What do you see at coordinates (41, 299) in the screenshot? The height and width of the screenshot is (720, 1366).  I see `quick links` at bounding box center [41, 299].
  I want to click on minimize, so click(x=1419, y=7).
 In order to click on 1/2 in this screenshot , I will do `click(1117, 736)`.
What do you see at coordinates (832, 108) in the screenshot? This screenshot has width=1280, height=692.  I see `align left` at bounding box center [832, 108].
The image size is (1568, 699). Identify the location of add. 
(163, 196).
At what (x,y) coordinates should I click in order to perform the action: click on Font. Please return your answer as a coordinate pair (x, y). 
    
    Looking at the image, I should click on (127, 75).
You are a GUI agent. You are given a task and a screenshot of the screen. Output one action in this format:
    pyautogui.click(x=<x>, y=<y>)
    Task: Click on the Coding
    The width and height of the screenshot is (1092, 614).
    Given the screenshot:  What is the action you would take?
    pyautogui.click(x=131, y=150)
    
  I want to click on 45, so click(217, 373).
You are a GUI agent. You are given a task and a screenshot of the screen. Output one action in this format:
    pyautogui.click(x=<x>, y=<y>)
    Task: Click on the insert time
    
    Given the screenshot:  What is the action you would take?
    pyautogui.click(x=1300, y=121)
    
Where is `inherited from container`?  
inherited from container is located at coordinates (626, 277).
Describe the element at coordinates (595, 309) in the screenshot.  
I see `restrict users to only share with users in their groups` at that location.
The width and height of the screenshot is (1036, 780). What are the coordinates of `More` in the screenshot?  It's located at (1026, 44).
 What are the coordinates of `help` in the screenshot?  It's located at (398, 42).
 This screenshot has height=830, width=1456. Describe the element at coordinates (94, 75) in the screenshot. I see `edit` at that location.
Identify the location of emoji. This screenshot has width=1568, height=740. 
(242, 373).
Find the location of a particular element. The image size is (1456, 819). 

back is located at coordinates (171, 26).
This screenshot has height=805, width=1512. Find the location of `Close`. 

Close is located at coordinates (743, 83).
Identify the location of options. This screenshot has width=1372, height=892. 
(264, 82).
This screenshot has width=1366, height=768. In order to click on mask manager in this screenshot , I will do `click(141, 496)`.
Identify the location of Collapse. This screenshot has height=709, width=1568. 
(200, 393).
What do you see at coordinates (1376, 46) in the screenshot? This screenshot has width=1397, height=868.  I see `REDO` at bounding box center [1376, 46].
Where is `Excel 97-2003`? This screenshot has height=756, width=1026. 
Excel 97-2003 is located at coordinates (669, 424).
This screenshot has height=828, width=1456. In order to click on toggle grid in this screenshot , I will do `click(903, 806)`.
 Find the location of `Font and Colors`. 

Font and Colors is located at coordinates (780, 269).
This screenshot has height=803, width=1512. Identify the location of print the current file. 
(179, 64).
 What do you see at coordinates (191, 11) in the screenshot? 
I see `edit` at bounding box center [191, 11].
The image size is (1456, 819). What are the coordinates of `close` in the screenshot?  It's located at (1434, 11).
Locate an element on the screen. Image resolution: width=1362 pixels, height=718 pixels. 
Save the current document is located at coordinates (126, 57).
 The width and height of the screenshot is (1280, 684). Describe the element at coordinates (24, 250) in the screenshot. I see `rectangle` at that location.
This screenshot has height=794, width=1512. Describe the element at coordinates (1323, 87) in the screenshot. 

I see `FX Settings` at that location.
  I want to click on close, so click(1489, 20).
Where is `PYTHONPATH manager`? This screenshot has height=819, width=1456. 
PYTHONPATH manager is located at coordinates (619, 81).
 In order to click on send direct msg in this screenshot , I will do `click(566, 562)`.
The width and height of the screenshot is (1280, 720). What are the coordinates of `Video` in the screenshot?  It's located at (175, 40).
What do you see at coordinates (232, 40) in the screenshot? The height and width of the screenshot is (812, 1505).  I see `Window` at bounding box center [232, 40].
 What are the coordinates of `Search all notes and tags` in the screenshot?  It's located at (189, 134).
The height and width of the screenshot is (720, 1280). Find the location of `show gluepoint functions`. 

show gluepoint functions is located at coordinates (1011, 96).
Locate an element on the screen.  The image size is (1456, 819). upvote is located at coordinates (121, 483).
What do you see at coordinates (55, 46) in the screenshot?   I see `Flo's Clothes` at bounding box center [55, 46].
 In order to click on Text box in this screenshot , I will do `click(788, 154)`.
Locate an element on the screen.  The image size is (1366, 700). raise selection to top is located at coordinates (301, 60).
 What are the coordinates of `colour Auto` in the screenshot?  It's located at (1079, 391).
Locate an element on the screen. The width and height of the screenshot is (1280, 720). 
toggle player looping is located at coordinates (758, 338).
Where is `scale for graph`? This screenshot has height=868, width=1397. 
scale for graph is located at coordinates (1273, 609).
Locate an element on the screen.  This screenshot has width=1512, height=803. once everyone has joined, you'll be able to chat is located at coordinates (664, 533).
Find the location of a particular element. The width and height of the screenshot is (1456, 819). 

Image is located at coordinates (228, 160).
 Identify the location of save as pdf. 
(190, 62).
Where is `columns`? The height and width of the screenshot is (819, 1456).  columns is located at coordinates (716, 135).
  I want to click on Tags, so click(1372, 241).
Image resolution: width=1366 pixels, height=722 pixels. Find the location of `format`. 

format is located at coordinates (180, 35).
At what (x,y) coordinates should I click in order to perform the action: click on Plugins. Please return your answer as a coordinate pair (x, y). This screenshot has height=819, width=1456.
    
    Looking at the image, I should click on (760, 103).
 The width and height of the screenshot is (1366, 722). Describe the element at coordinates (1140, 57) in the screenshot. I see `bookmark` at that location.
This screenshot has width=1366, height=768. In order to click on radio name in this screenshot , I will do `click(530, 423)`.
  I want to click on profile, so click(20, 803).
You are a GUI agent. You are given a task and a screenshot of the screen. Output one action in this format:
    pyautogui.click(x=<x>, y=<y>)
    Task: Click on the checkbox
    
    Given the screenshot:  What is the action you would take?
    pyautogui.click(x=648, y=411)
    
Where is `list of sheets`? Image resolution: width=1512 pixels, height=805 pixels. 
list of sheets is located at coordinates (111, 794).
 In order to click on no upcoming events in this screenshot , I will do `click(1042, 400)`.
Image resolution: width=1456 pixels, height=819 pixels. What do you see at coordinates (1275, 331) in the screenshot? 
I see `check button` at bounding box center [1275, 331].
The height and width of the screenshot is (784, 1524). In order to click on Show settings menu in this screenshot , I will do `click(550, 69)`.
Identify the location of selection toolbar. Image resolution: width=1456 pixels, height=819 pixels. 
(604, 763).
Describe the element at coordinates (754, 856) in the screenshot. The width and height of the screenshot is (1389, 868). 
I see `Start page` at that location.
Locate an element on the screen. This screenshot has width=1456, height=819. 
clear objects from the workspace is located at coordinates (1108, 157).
# # #
## TASK BRIEF
Output all of the records above verbatim, reproducing each line character for character.

## ANSWER TO THE PROBLEM
What do you see at coordinates (41, 299) in the screenshot? The height and width of the screenshot is (720, 1366).  I see `quick links` at bounding box center [41, 299].
  I want to click on minimize, so click(x=1419, y=7).
 In order to click on 1/2 in this screenshot , I will do `click(1117, 736)`.
What do you see at coordinates (832, 108) in the screenshot? This screenshot has width=1280, height=692.  I see `align left` at bounding box center [832, 108].
The image size is (1568, 699). Identify the location of add. 
(163, 196).
At what (x,y) coordinates should I click in order to perform the action: click on Font. Please return your answer as a coordinate pair (x, y). 
    
    Looking at the image, I should click on (127, 75).
You are a GUI agent. You are given a task and a screenshot of the screen. Output one action in this format:
    pyautogui.click(x=<x>, y=<y>)
    Task: Click on the Coding
    The width and height of the screenshot is (1092, 614).
    Given the screenshot:  What is the action you would take?
    pyautogui.click(x=131, y=150)
    
  I want to click on 45, so click(217, 373).
You are a GUI agent. You are given a task and a screenshot of the screen. Output one action in this format:
    pyautogui.click(x=<x>, y=<y>)
    Task: Click on the insert time
    
    Given the screenshot:  What is the action you would take?
    pyautogui.click(x=1300, y=121)
    
Where is `inherited from container`?  
inherited from container is located at coordinates (626, 277).
Describe the element at coordinates (595, 309) in the screenshot.  
I see `restrict users to only share with users in their groups` at that location.
The width and height of the screenshot is (1036, 780). What are the coordinates of `More` in the screenshot?  It's located at (1026, 44).
 What are the coordinates of `help` in the screenshot?  It's located at (398, 42).
 This screenshot has height=830, width=1456. Describe the element at coordinates (94, 75) in the screenshot. I see `edit` at that location.
Identify the location of emoji. This screenshot has width=1568, height=740. 
(242, 373).
Find the location of a particular element. The image size is (1456, 819). 

back is located at coordinates (171, 26).
This screenshot has height=805, width=1512. Find the location of `Close`. 

Close is located at coordinates (743, 83).
Identify the location of options. This screenshot has width=1372, height=892. 
(264, 82).
This screenshot has width=1366, height=768. In order to click on mask manager in this screenshot , I will do `click(141, 496)`.
Identify the location of Collapse. This screenshot has height=709, width=1568. 
(200, 393).
What do you see at coordinates (1376, 46) in the screenshot? This screenshot has width=1397, height=868.  I see `REDO` at bounding box center [1376, 46].
Where is `Excel 97-2003`? This screenshot has height=756, width=1026. 
Excel 97-2003 is located at coordinates (669, 424).
This screenshot has height=828, width=1456. In order to click on toggle grid in this screenshot , I will do `click(903, 806)`.
 Find the location of `Font and Colors`. 

Font and Colors is located at coordinates (780, 269).
This screenshot has height=803, width=1512. Identify the location of print the current file. 
(179, 64).
 What do you see at coordinates (191, 11) in the screenshot? 
I see `edit` at bounding box center [191, 11].
The image size is (1456, 819). What are the coordinates of `close` in the screenshot?  It's located at (1434, 11).
Locate an element on the screen. Image resolution: width=1362 pixels, height=718 pixels. 
Save the current document is located at coordinates (126, 57).
 The width and height of the screenshot is (1280, 684). Describe the element at coordinates (24, 250) in the screenshot. I see `rectangle` at that location.
This screenshot has height=794, width=1512. Describe the element at coordinates (1323, 87) in the screenshot. 

I see `FX Settings` at that location.
  I want to click on close, so click(1489, 20).
Where is `PYTHONPATH manager`? This screenshot has height=819, width=1456. 
PYTHONPATH manager is located at coordinates (619, 81).
 In order to click on send direct msg in this screenshot , I will do `click(566, 562)`.
The width and height of the screenshot is (1280, 720). What are the coordinates of `Video` in the screenshot?  It's located at (175, 40).
What do you see at coordinates (232, 40) in the screenshot? The height and width of the screenshot is (812, 1505).  I see `Window` at bounding box center [232, 40].
 What are the coordinates of `Search all notes and tags` in the screenshot?  It's located at (189, 134).
The height and width of the screenshot is (720, 1280). Find the location of `show gluepoint functions`. 

show gluepoint functions is located at coordinates (1011, 96).
Locate an element on the screen.  The image size is (1456, 819). upvote is located at coordinates (121, 483).
What do you see at coordinates (55, 46) in the screenshot?   I see `Flo's Clothes` at bounding box center [55, 46].
 In order to click on Text box in this screenshot , I will do `click(788, 154)`.
Locate an element on the screen.  The image size is (1366, 700). raise selection to top is located at coordinates (301, 60).
 What are the coordinates of `colour Auto` in the screenshot?  It's located at (1079, 391).
Locate an element on the screen. The width and height of the screenshot is (1280, 720). 
toggle player looping is located at coordinates (758, 338).
Where is `scale for graph`? This screenshot has height=868, width=1397. 
scale for graph is located at coordinates (1273, 609).
Locate an element on the screen.  This screenshot has width=1512, height=803. once everyone has joined, you'll be able to chat is located at coordinates (664, 533).
Find the location of a particular element. The width and height of the screenshot is (1456, 819). 

Image is located at coordinates (228, 160).
 Identify the location of save as pdf. 
(190, 62).
Where is `columns`? The height and width of the screenshot is (819, 1456).  columns is located at coordinates (716, 135).
  I want to click on Tags, so click(1372, 241).
Image resolution: width=1366 pixels, height=722 pixels. Find the location of `format`. 

format is located at coordinates (180, 35).
At what (x,y) coordinates should I click in order to perform the action: click on Plugins. Please return your answer as a coordinate pair (x, y). This screenshot has height=819, width=1456.
    
    Looking at the image, I should click on (760, 103).
 The width and height of the screenshot is (1366, 722). Describe the element at coordinates (1140, 57) in the screenshot. I see `bookmark` at that location.
This screenshot has width=1366, height=768. In order to click on radio name in this screenshot , I will do `click(530, 423)`.
  I want to click on profile, so click(20, 803).
You are a GUI agent. You are given a task and a screenshot of the screen. Output one action in this format:
    pyautogui.click(x=<x>, y=<y>)
    Task: Click on the checkbox
    
    Given the screenshot:  What is the action you would take?
    pyautogui.click(x=648, y=411)
    
Where is `list of sheets`? Image resolution: width=1512 pixels, height=805 pixels. 
list of sheets is located at coordinates (111, 794).
 In order to click on no upcoming events in this screenshot , I will do `click(1042, 400)`.
Image resolution: width=1456 pixels, height=819 pixels. What do you see at coordinates (1275, 331) in the screenshot? 
I see `check button` at bounding box center [1275, 331].
The height and width of the screenshot is (784, 1524). In order to click on Show settings menu in this screenshot , I will do `click(550, 69)`.
Identify the location of selection toolbar. Image resolution: width=1456 pixels, height=819 pixels. 
(604, 763).
Describe the element at coordinates (754, 856) in the screenshot. The width and height of the screenshot is (1389, 868). 
I see `Start page` at that location.
Locate an element on the screen. This screenshot has width=1456, height=819. 
clear objects from the workspace is located at coordinates (1108, 157).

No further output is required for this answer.